-- Assignment --
Transcribe the records in their entirety, exactly as given.
### Supplied records
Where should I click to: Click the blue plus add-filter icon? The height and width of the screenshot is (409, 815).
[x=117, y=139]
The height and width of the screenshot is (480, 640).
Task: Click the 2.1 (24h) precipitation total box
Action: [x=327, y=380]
######
-- Response --
Where should I click to: Click the blue plus add-filter icon? The height and width of the screenshot is (409, 815).
[x=117, y=139]
The height and width of the screenshot is (480, 640).
Task: Click the 2.1 (24h) precipitation total box
Action: [x=327, y=380]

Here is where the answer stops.